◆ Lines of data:
──────────

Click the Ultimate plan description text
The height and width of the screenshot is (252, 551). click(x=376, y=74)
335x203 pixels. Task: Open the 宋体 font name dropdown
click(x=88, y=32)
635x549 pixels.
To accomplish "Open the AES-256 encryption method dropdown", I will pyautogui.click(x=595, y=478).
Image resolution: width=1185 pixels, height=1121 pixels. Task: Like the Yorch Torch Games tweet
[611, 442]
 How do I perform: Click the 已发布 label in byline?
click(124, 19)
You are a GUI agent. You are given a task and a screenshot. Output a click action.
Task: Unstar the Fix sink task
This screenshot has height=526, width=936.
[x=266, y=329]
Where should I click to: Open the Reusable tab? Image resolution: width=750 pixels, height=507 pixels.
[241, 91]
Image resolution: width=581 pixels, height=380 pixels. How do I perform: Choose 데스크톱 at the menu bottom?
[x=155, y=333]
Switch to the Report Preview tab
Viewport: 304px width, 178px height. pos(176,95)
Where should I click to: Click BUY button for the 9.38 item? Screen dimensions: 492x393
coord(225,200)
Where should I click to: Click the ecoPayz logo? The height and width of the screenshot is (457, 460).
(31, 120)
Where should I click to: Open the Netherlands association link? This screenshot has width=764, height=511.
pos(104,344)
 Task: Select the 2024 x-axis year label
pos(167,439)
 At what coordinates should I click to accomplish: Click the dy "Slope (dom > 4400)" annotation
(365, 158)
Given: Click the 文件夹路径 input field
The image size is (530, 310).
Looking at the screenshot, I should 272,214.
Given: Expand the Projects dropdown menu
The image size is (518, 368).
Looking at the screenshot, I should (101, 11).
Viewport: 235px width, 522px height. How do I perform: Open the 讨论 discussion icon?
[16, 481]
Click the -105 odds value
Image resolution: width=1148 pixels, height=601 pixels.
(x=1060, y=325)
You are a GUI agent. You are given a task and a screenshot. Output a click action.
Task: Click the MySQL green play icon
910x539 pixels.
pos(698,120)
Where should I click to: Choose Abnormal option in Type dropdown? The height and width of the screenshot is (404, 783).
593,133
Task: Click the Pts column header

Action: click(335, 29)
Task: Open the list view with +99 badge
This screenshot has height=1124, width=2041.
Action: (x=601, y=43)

──────────

In the lines from the one with "Where should I click to: Choose" through the end of the lines, substitute "Points" for "Pts" and leave everything else as it is. Give back only those lines.

Where should I click to: Choose Abnormal option in Type dropdown? The height and width of the screenshot is (404, 783).
593,133
Task: Click the Points column header

Action: click(335, 29)
Task: Open the list view with +99 badge
This screenshot has height=1124, width=2041.
Action: (x=601, y=43)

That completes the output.